The intent of this trip is to introduce you to the Arctic and traditional Inuit dog sledding as it really exists today. The Arctic has many variables that can influence any travel plans. Being relaxed, patient and flexible are important attitudes to have in the Arctic, where it should be expected that even the best laid plans sometimes need to change. Whatever is planned will likely be changed for any one of a variety of reasons, and this itinerary is for general reference only. The weather, snow, and sea ice conditions invariably play a role in every Dog Sled adventure (e.g. a blizzard or fog could force you to spend a day or two in one place (igloo, tent or outpost hut) as the difficult travel conditions pass through, or weak or moving sea ice could prevent travel to the floe-edge; unusually thick lake ice could prevent fishing for Arctic Char).

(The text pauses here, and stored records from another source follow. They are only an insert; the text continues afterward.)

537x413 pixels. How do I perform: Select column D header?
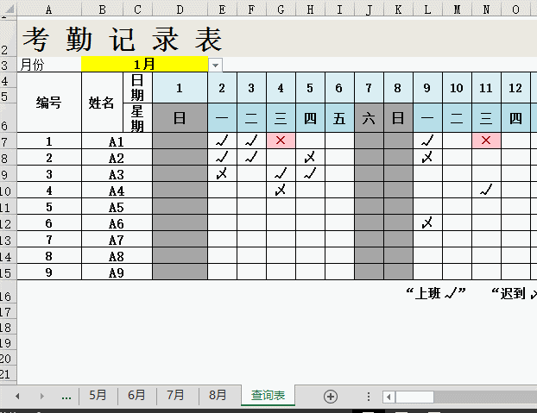tap(180, 9)
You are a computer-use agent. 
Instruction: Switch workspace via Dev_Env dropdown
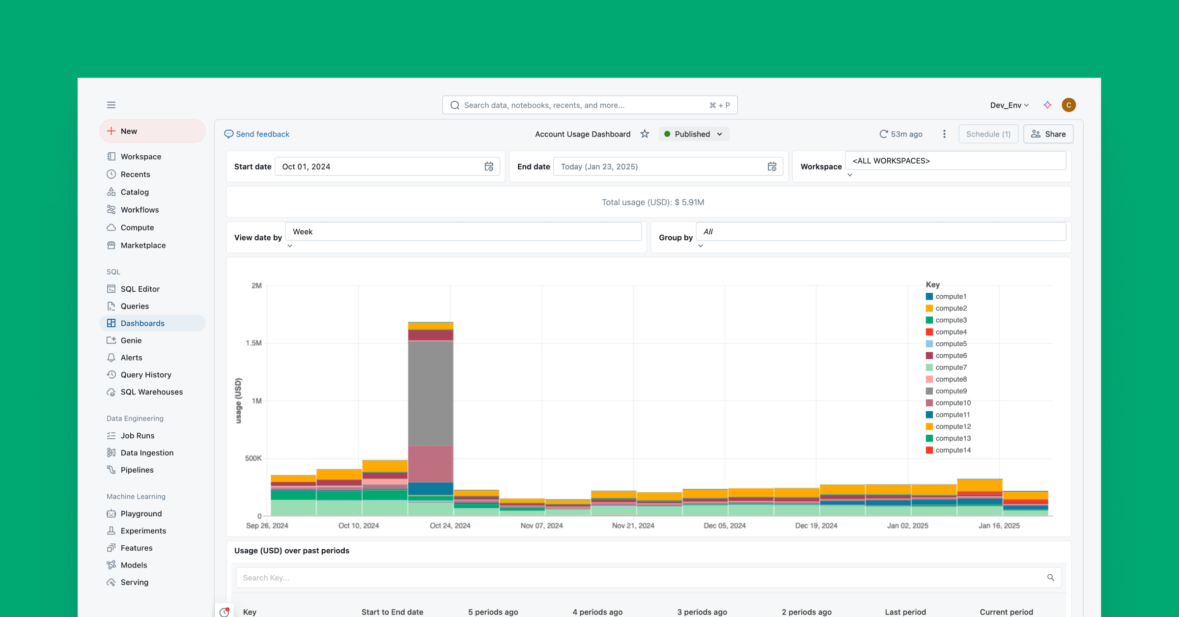pos(1009,105)
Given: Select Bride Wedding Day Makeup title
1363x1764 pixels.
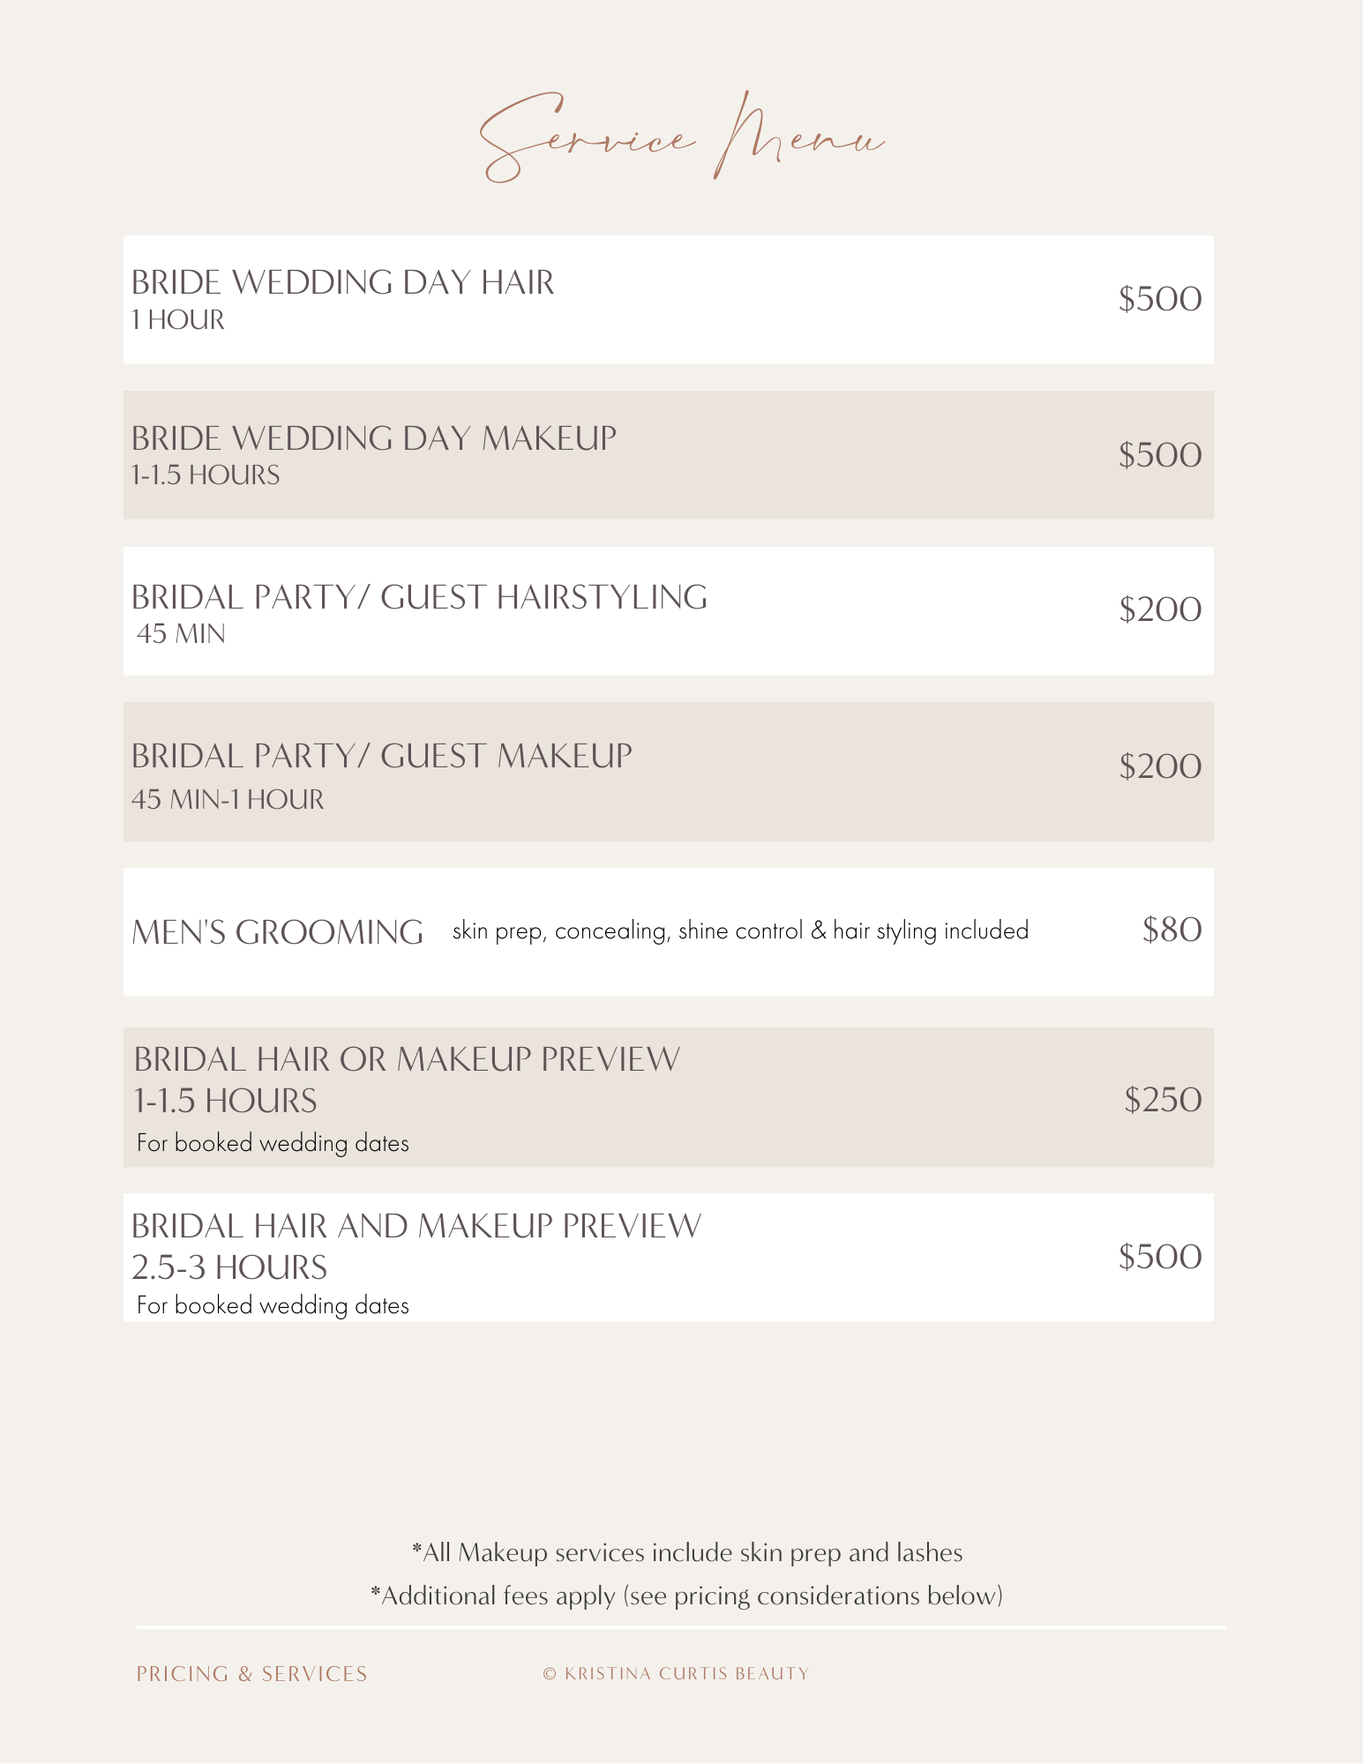Looking at the screenshot, I should tap(373, 437).
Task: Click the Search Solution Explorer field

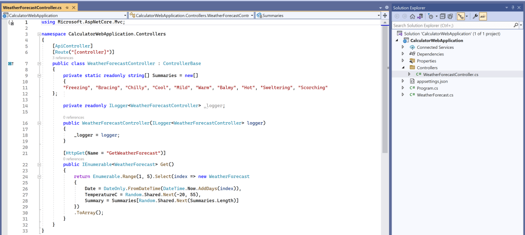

Arctic wildlife is widely dispersed in the Baffin Region. The prevalence of Arctic wildlife, such as Polar bears, at any given time, is dependent upon the weather, the presence of pack ice, the abundance seals and other natural factors. In the Pond Inlet area, you can expect a truly unique Arctic experience and spectacular scenery, but we cannot guarantee wildlife sightings.
2 nights in Ottawa
2 nights in Pond Inlet
5 days dog sledding by Inuit Hunter/Guide
All meals and accommodations (double occupancy)
Flight to Pond Inlet
Meals and taxi fares in Iqaluit and Ottawa
Additional costs associated with weather and/or layovers in Pond Inlet, Iqaluit or Ottawa
Travel arrangements between one's point of origin and Ottawa can be arranged by Arctic Kingdom to suit the individual's convenience. It is strongly recommended that participants traveling on reduced fare airline tickets not try to continue their journey home on the same day as they return to Ottawa; any deviation from the ticketed itinerary will result in a penalty regardless of the cause.
IS THIS TRIP FOR YOU
The trip is not intended to have as many check marks or sights to be seen crossed off in a short period of time. The 'way of the north' or of the Inuit people is to take things as they come, to relax, enjoy the moment – be it a sunny or foggy day – to appreciate where you are in the moment, and fall into the laid -back lifestyle of the Arctic people. It is assumed that participants have enough resources within themselves to enjoy the unique solitude of the Arctic and the free time provided. If this philosophy is alien to you, it is suggested that participation would be a mistake. Of course, good health is fundamental to travel into any remote region, yet despite this, all participants will be required to obtain evacuation travel insurance. With that, and flexibility of attitude as an equally important prerequisite, age should not be considered as a deterrent.
Finally, your Inuit guide may be required to hunt to feed his dog teams. This is the way of the north and part of the subsistence hunting traditional way of life of the Arctic. It can be very enlightening and rewarding to watch the 'hunter in action' while on the land however, if hunting is offensive to you then this trip is not for you.